Une de mes dernières pérégrinations m’a mené jusqu’aux côtes escarpées et sauvages du Pembrokshire, région rurale et préservée à l’ouest du Pays de Galles. Ce pays à l’identité forte aspire aujourd’hui à tourner le dos à son passé industriel ( production d’acier, de charbon, de fer depuis deux siècles) et à mettre l’accent sur les énergies renouvelables…
Fort de cet héritage industriel qui leur confère une certaine expertise dans la construction off-shore, les gallois se lancent dans des projets d’énergie marémotrice.
Kesako? Des turbines sont installées sous l’eau. On utilise alors l’énergie cinétique des courants marins pour actionner les turbines et ainsi produire de l’électricité… Dans la baie de Saint David’s (la plus petite ville d’Angleterre), une installation de ce type est programmée pour l’an prochain. Une production énergétique de l’ordre de 1,2 méga watts devrait être dégagée…une quantité suffisante pour subvenir à une population comme celle de Saint David’s.
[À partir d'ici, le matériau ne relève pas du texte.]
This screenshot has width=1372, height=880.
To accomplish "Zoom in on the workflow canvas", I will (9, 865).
Pour autant, certains écologistes s’interrogent : cette marée verte entrainera-elle un flot de conséquences néfastes sur la faune et la flore de cette région? Le projet d’usines marémotrices dans l’estuaire de la Severn entre Cardiff et Weston fait aujourd’hui quelques remous et suscite la polémique.
Les associations s’inquiètent de la perturbation possible de l’écosystème.